◆ Entries shown ◆
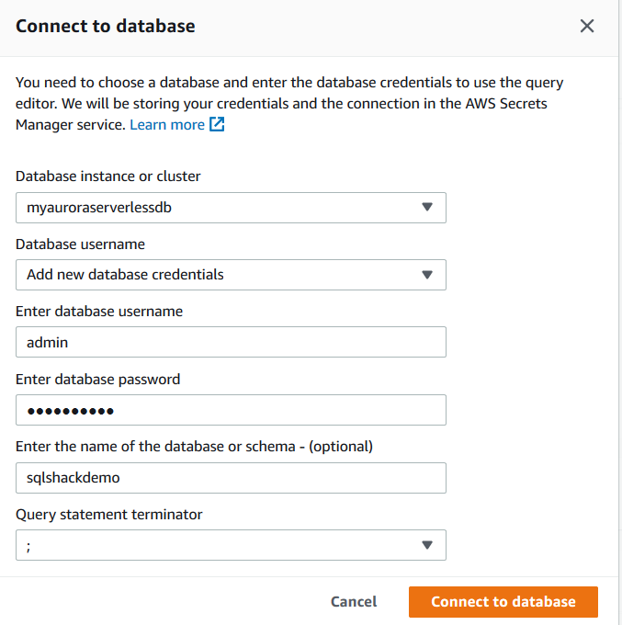Image resolution: width=622 pixels, height=625 pixels.
Task: Click the Enter database password label
Action: [x=98, y=379]
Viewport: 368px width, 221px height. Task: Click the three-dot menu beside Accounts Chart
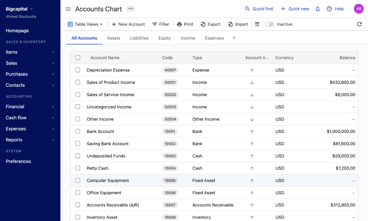(130, 9)
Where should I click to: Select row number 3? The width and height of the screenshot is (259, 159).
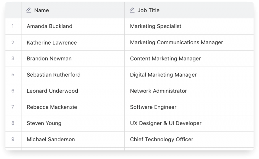13,58
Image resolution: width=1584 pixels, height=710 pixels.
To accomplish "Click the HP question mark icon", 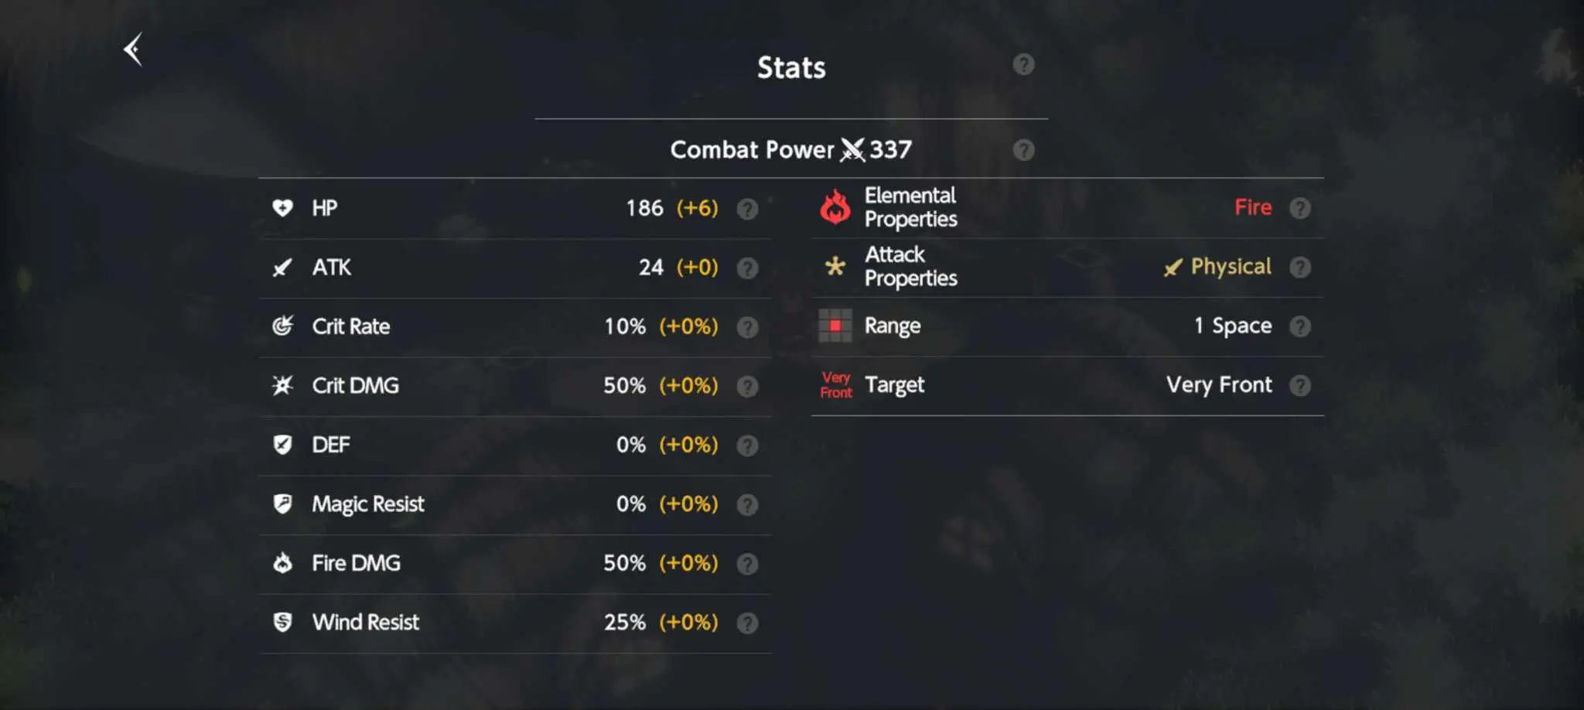I will [x=747, y=209].
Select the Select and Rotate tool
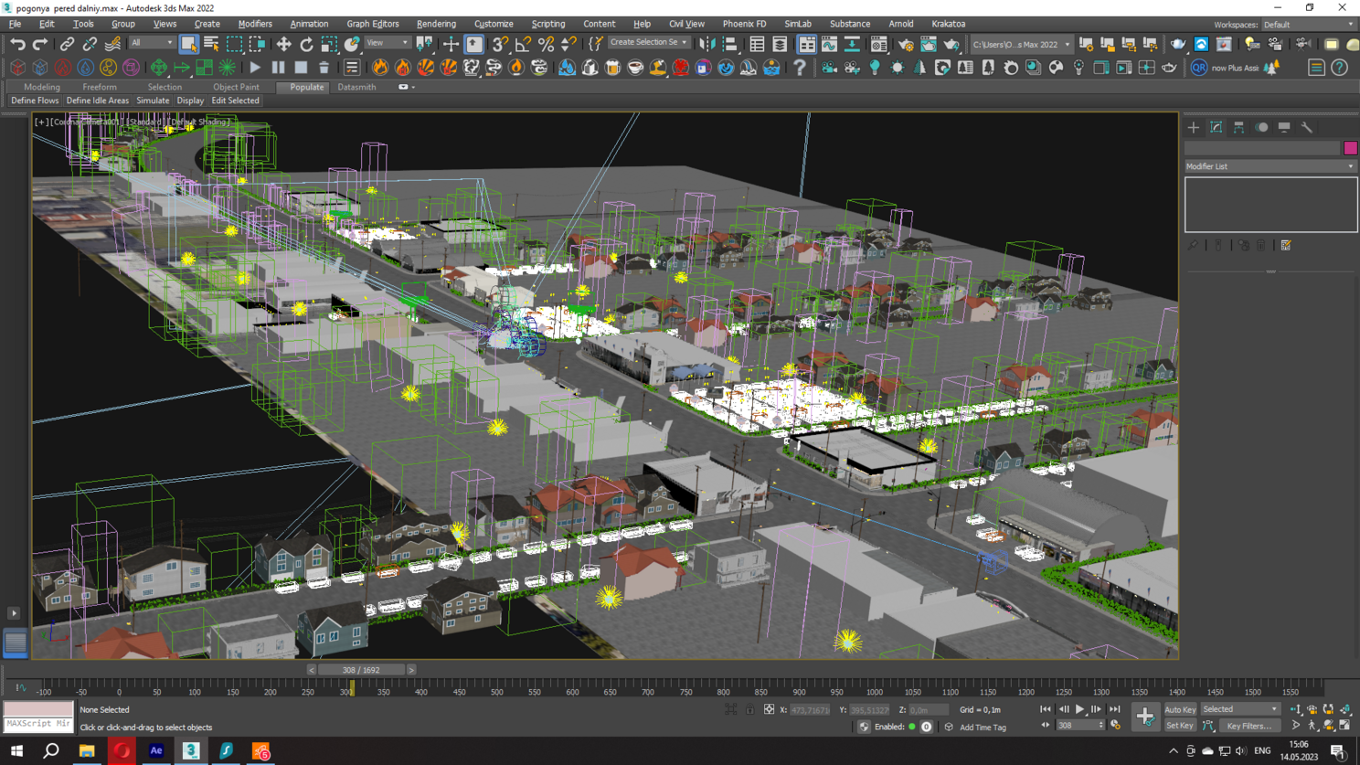This screenshot has width=1360, height=765. (306, 44)
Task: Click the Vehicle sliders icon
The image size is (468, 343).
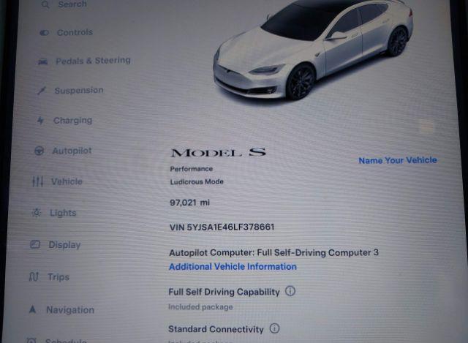Action: click(37, 181)
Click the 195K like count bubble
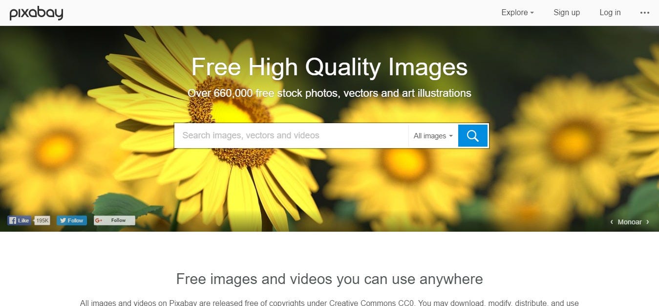Image resolution: width=659 pixels, height=306 pixels. tap(42, 220)
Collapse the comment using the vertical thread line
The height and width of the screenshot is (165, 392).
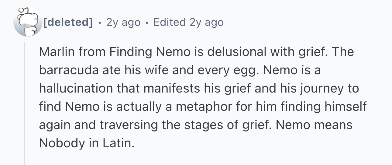point(25,104)

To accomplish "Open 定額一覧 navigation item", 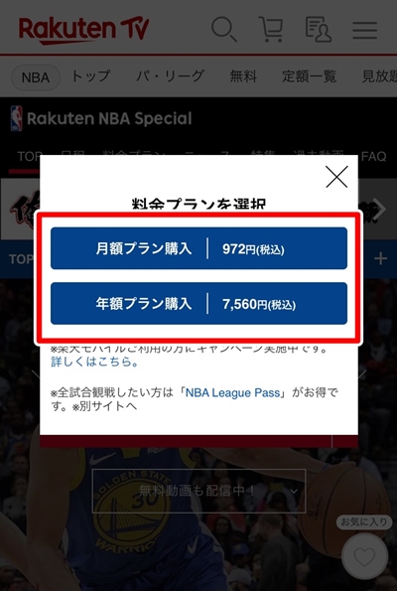I will (x=310, y=76).
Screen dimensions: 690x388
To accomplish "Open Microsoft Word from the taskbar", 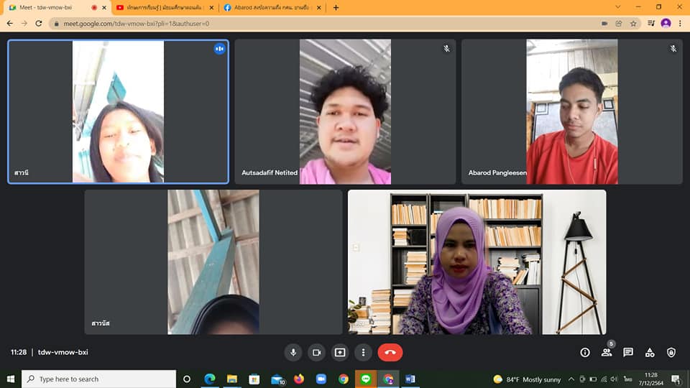I will [410, 379].
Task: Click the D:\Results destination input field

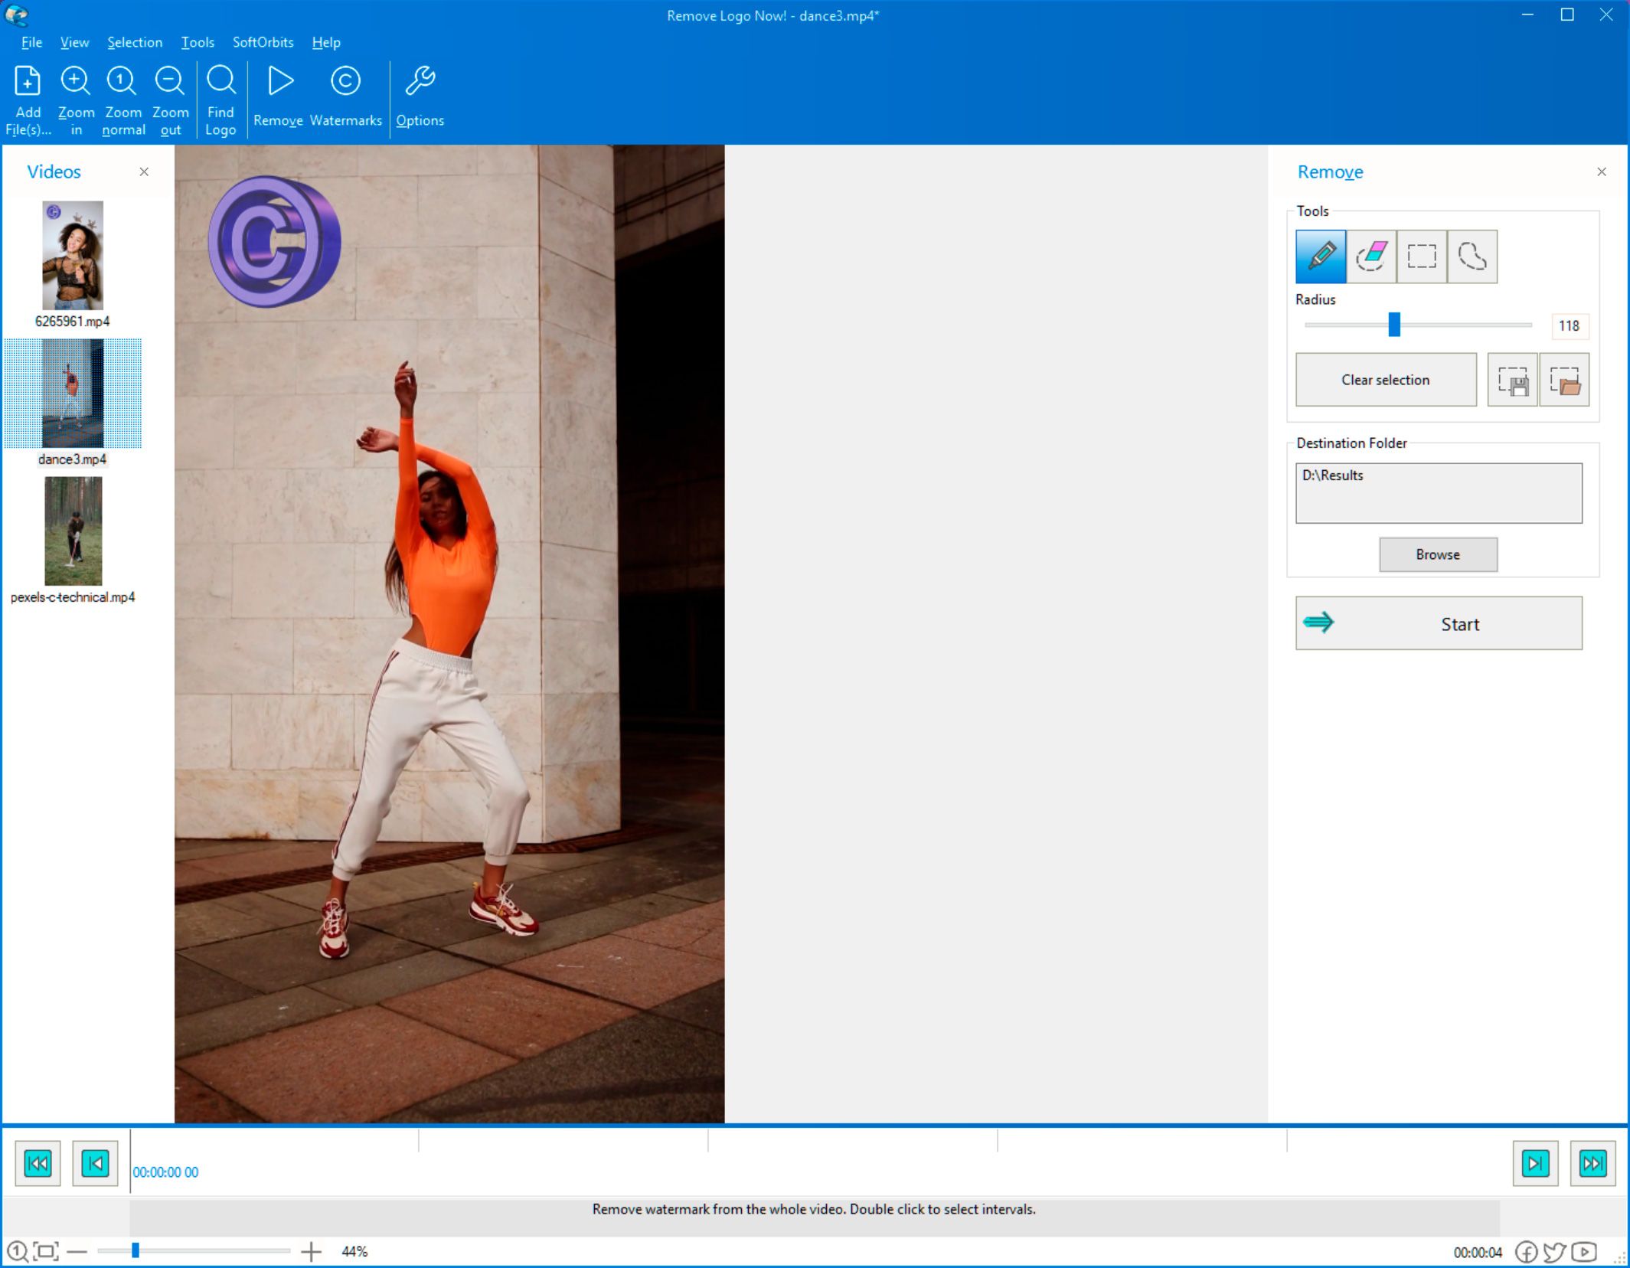Action: click(x=1438, y=491)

◆ Problem statement ◆
Output nothing but the lines from the one containing "Task: Click the D:\Results" to the end of the listing, both ends included, reproduced exactly. Pictures stay out.

◆ Written solution ◆
Task: Click the D:\Results destination input field

Action: click(x=1438, y=491)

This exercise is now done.